Eu como presidente de um órgão de preservação, o CONDEPHAAT, sei o quanto é importante o Decreto-lei 25, que é de 1937, ainda hoje, para garantir a preservação do patrimônio. Um decreto proposto por Mário de Andrade, e que depois ganhou o foro da lei, que nós defendemos com unhas e dentes, e que é um dos instrumentos, e quase um dos únicos que tem hoje, como uma forma de proteção. A gente vê que se qualquer coisa falhar na legislação, essas conquistas podem ser completamente neutralizadas e se perder o pouco, porque é muito pouco, são dois ou três anos, de experiência que a gente efetivamente já está tendo, experiência importante e significativa para essa defesa.

Tem que ter claro o seguinte: a predação, a destruição do patrimônio, entendido como eu falei, como um todo, ela deriva na verdade, de uma ocupação do solo, de uma distribuição das forças produtivas do território nacional, que é de caráter desigual, e é de caráter a privilegiar efetivamente algumas camadas só, em detrimento do conjunto da população.

A gente muitas vezes diz assim: a ocupação do solo é irracional, as cidades são caóticas. Não é irracional, nem é caótica para quem detém a posse desses meios. É feito de acordo com a sua necessidade e seu interesse. Só que essa necessidade e esse interesse não se coadunam com o interesse da coletividade. Agora não é irracional para esses grupos, é racional para eles, porque a única coisa que preside esse processo é o lucro efetivamente.

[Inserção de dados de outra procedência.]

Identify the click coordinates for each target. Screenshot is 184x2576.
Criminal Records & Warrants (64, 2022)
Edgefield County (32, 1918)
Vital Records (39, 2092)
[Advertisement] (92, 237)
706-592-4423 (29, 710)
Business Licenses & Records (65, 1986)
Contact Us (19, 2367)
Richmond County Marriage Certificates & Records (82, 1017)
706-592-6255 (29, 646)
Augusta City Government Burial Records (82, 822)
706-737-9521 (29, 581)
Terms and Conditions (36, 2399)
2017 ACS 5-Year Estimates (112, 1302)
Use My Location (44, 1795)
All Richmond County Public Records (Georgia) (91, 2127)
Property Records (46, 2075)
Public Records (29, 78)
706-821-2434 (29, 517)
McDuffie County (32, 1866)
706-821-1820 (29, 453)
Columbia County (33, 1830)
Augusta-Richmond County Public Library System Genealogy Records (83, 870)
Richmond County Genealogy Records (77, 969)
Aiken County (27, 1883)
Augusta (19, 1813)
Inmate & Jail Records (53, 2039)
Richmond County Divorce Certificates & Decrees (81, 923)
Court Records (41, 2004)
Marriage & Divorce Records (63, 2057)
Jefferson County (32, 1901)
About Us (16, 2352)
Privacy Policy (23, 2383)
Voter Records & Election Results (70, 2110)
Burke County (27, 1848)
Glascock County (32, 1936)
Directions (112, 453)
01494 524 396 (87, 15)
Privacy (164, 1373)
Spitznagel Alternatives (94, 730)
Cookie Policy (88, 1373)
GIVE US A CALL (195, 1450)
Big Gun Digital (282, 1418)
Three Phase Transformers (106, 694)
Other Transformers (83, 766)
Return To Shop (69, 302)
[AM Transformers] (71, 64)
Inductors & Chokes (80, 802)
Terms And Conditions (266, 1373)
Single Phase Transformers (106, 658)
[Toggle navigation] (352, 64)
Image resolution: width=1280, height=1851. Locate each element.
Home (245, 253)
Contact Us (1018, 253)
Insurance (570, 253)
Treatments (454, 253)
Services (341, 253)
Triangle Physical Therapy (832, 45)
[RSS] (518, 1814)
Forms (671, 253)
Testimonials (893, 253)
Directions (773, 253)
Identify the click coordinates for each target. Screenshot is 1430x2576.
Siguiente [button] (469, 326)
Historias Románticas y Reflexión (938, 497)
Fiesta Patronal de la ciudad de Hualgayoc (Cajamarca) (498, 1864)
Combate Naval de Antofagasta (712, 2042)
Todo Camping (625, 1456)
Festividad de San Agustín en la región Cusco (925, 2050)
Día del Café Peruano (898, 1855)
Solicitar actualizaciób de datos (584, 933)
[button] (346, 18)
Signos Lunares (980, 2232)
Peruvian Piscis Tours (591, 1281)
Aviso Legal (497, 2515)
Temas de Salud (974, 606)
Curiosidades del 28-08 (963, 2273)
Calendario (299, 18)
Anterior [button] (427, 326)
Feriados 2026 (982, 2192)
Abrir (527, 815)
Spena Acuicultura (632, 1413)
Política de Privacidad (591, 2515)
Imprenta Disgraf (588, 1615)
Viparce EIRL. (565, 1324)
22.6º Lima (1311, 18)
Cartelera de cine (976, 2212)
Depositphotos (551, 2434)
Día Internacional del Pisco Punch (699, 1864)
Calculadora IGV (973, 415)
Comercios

E a questão ambiental, a questão do patrimônio cultural, não tem importância porque o usufruir desse patrimônio não é feito aqui, é feito fora ou nos guetos, onde se acumula esses patrimônios para o uso fruto dessas camadas.  

E em relação aos governos há que se exigir deles diretrizes discutidas, expostas publicamente e, sobretudo, exigidas para que a ocupação do território, a ocupação produtiva do território, venha a se dar segundo diretrizes que consultem os interesses da maioria da população no sentido do desenvolvimento pleno, não do progresso entre aspas, que alguém já citou aqui, e que em nome dele se destruiu quase tudo, mas do desenvolvimento pleno da pessoa humana que é no sentido do bem-estar, da qualidade de vida e do usufruto dos bens culturais que é produzido pelo conjunto. 

[Transcrição ipsis litteris feita por Janice de Piero]

 

            Após a audição das sensatas (e atuais) palavras de Paulo Bastos, no evento, representantes de bairros e associações foram convidados e convidadas a manifestarem seus pensamentos utilizando-se do microfone colocado ao lado da caçamba: José Trindade Célis (Representante da Lapa de Baixo); Ricardo Fraga Oliveira (Representante da Vila Mariana); Lucila Lacreta (Executiva do Movimento Defenda São Paulo); Sergio Rezze (Membro do Defenda São Paulo e representante do Butantã); José Eduardo (Presidente da Associação Preserva São Paulo); Adriano Diogo (Deputado Estadual-SP); os membros do MOVER, Sidney de Oliveira,  Leonardo Mello e Silva, Helena Freire Weffort, Janice de Piero e Ros Mari Zenha; os moradores e moradoras da Vila Romana Julio de Pieri Maya,  Ana de Cerqueira César Corbisier,  Marco Moreira, Roseli Elaine de Pieri e Sergio Durval de Pieri.

 

A performance A Caçamba da Vez  chamou a atenção de parlamentares, gerou aproximações e articulações junto a associações e movimentos de bairro.

A partir desse momento, o MOVER passa a atuar em parceria com demais entidades da sociedade civil.

 

Desdobramentos: o MOVER atrai a atenção de professores, jornalistas, pesquisadores da academia, e veículos de comunicação como rádio CBN , TV Bandeirantes, jornal O Estado de São Paulo e revista Veja São Paulo.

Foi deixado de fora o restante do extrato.